━━━━━ RECORDS FOR THIS EXERCISE ━━━━━
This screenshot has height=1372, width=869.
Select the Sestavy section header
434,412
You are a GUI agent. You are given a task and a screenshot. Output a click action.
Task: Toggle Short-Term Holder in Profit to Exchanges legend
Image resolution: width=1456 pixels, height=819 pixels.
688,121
━━━━━
━━━━━ RECORDS FOR THIS EXERCISE ━━━━━
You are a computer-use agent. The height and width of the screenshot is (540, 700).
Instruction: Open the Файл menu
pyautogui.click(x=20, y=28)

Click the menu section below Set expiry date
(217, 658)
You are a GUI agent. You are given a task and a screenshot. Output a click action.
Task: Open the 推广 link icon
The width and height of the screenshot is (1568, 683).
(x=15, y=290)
━━━━━
### WHAT THE TASK ASKS:
Given the data above, transcribe exactly the lines from the one containing "This screenshot has height=1372, width=869." down to the one containing "Task: Toggle Short-Term", and no others.

### RESULT OF THIS EXERCISE:
This screenshot has height=1372, width=869.
Select the Sestavy section header
434,412
You are a GUI agent. You are given a task and a screenshot. Output a click action.
Task: Toggle Short-Term Holder in Profit to Exchanges legend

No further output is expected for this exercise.